▸ EXERCISE PROMPT:
Could you count the lines in the data that contain "every"? Reply with the number only.

═════ RECORDS ═════

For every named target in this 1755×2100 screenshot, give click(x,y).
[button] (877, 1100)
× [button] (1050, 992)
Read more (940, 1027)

═════
═════ RECORDS ═════

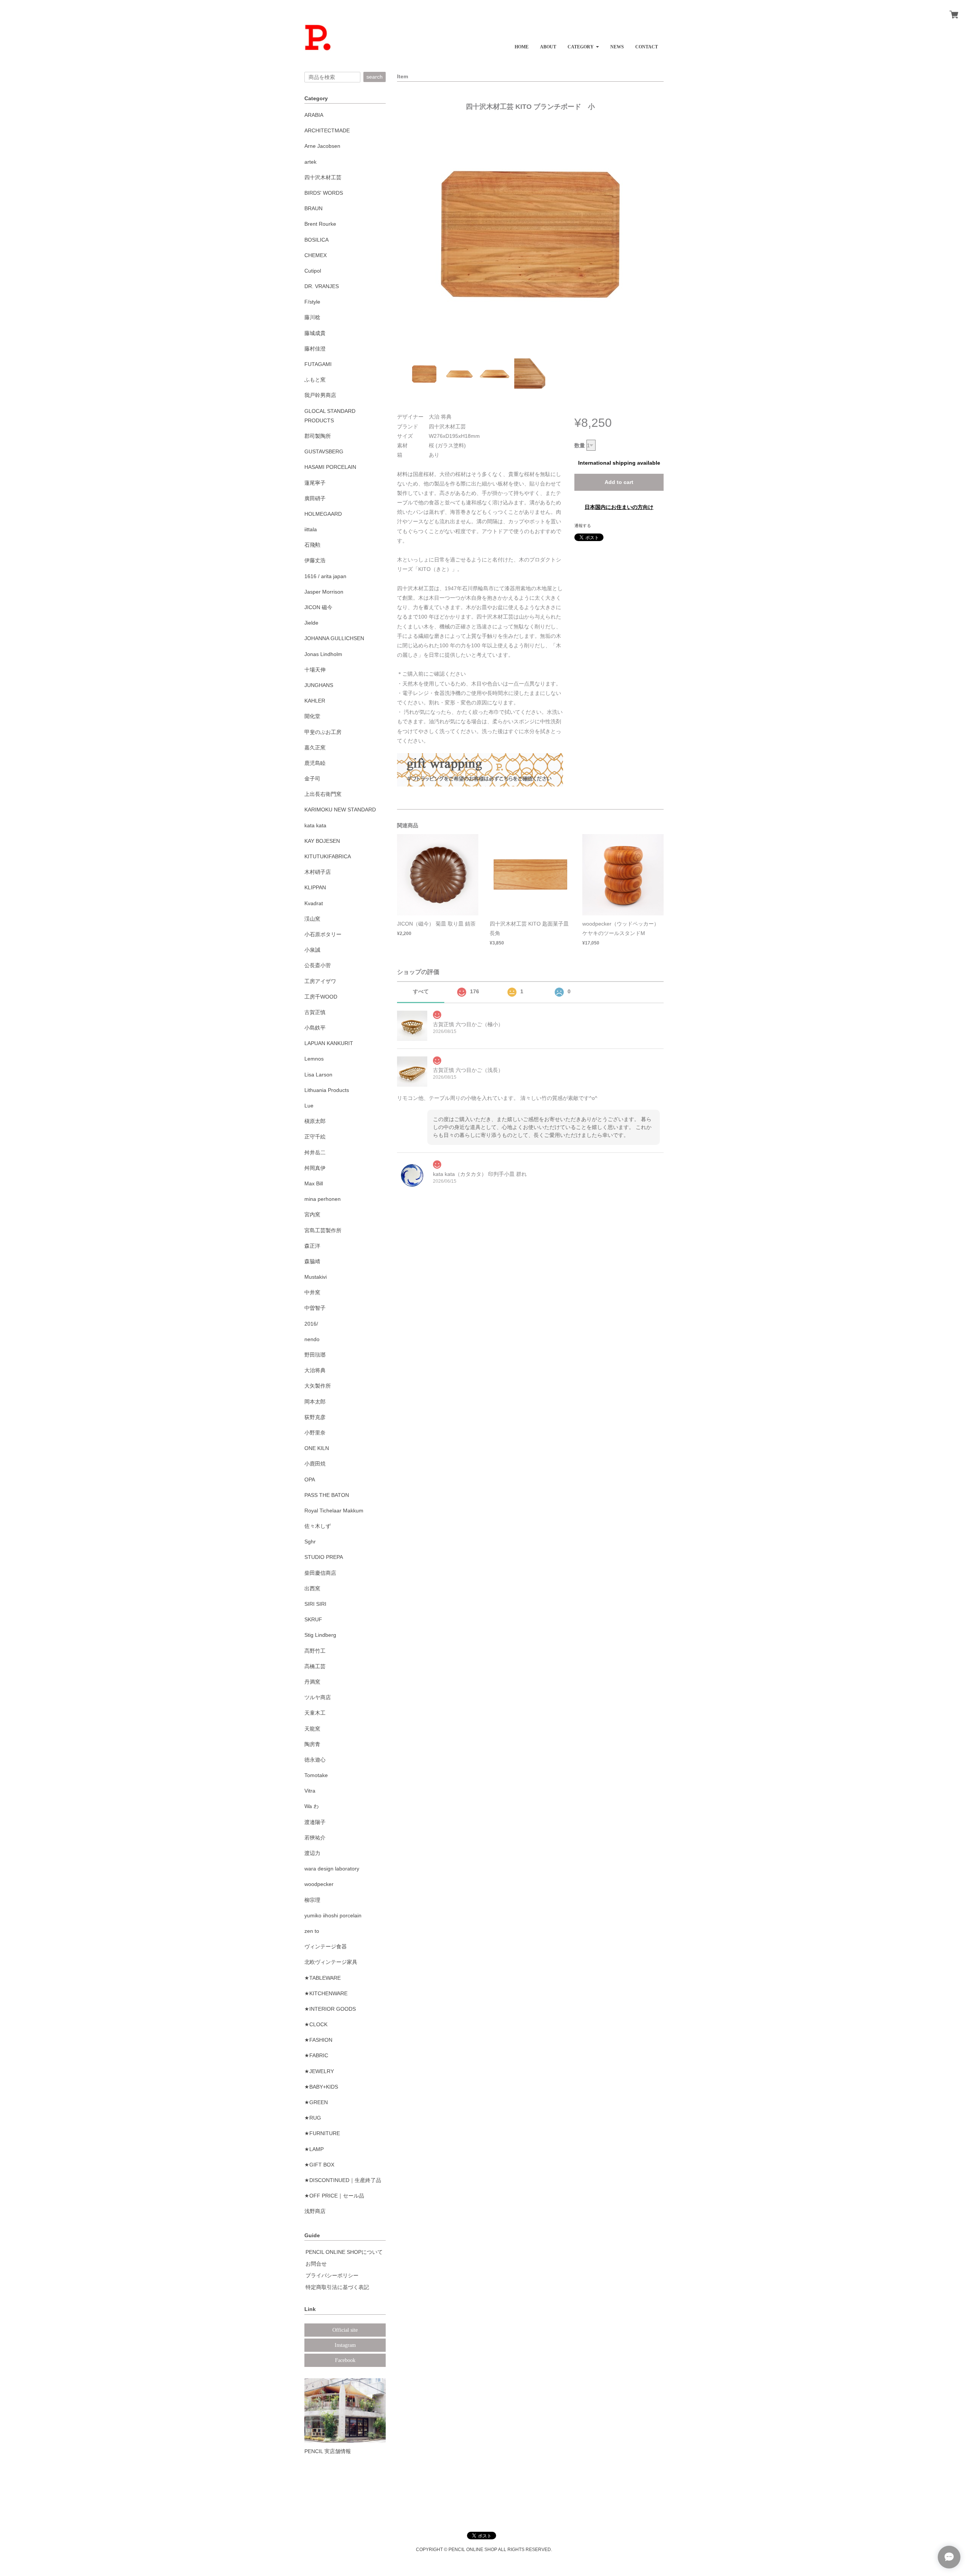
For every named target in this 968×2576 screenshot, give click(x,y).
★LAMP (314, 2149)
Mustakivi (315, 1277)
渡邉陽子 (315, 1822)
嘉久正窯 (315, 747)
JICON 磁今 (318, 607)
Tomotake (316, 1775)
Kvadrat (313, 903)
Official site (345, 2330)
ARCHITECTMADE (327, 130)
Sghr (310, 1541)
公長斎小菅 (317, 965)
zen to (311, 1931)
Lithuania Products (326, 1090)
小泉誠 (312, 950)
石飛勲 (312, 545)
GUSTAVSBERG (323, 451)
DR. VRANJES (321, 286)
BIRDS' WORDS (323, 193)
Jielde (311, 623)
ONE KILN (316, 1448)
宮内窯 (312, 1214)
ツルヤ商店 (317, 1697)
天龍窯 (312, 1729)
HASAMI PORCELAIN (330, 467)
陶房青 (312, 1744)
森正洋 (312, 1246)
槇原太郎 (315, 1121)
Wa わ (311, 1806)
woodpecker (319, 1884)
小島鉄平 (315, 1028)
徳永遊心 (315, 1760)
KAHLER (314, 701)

═════

▸ ANSWER BOX:
2